Two quotes about God’s immutability that didn’t make it into the sermon yesterday:
“One of two things causes a man to change his mind and reverse his plans: want of foresight to anticipate everything, or lack of foresight to execute them. But as God is both omniscient and omnipotent there is never any need for Him to revise His decrees” [A. W. Pink, quoted by Packer]
“To say that God is immutable is to say that He never differs from Himself. The concept of a growing or developing God is not found in the Scriptures. It seems to me impossible to think of God as varying from Himself in any way.…For a moral being to change it would be necessary that the change be in one of three directions. He must go from better to worse or from worse to better; or granted that the moral quality remain stable, he must change within himself, as from immature to mature or from one order of being to another. It should be clear that God can move in none of these directions. His perfections forever rule out any such possibility.…One who can suffer any slightest degree of change is neither self-existent, self-sufficient, nor eternal, and so is not God.” [Tozer, Knowledge of the Holy.]
And three resources that I found very helpful (all three books are worth owning):
- Packer, J. I. Knowing God.
- Pink, A. W. The Attributes of God.
- Tozer, A. W. The Knowledge of the Holy.
All three of these books could be put in the category of “classic.” Packer’s book is not strictly on the attributes of God, though he has ten or eleven chapters on various attributes. The chapter on God’s immutability, though short (about 6-8 pages), I found to be very readable and helpful.
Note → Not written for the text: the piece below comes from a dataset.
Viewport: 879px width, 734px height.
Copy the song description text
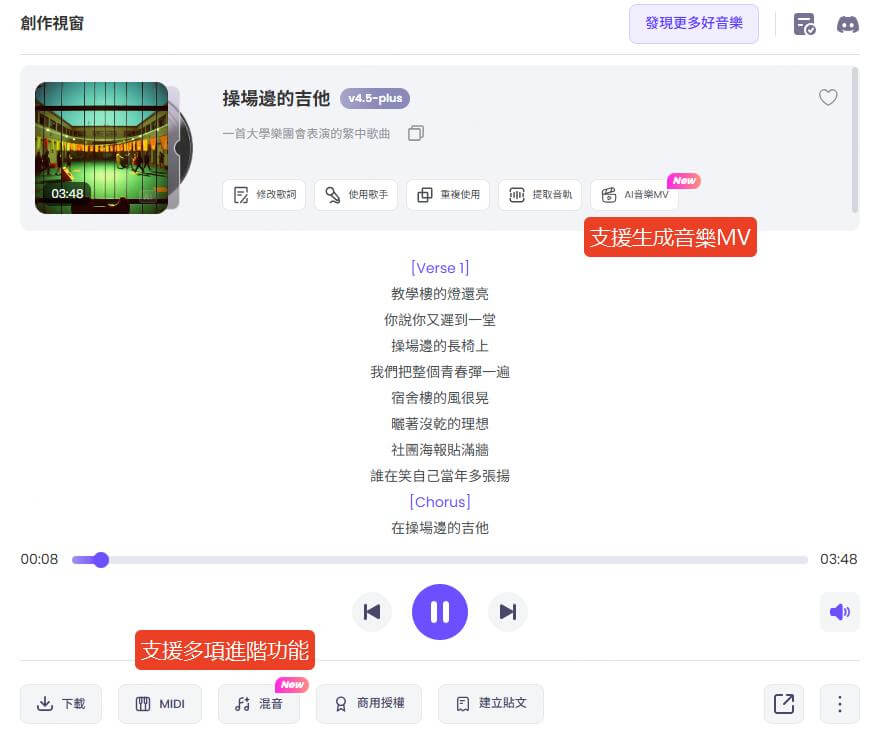[416, 132]
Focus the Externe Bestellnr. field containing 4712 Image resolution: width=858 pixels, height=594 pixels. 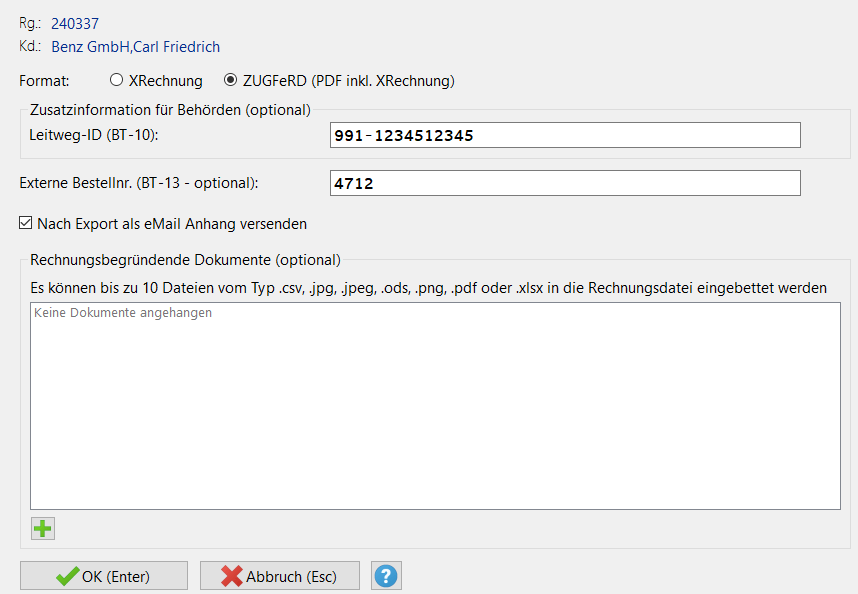coord(565,183)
Pink and Tozer’s books, while both dealing exclusively with the attributes of God and of similar length (about 125 pages), are quite different. Tozer rarely cites Scriptural references and deals with the various topics at a theological and logical level more often than a strictly Biblical and expositional level [of these two books, it also is more often “quotable” and thought-provoking]. Pink cites many Biblical passages in each chapter and is prone to giving more discussion of those passages. They actually complement each other quite nicely, which is why it is worth having and reading both of these books.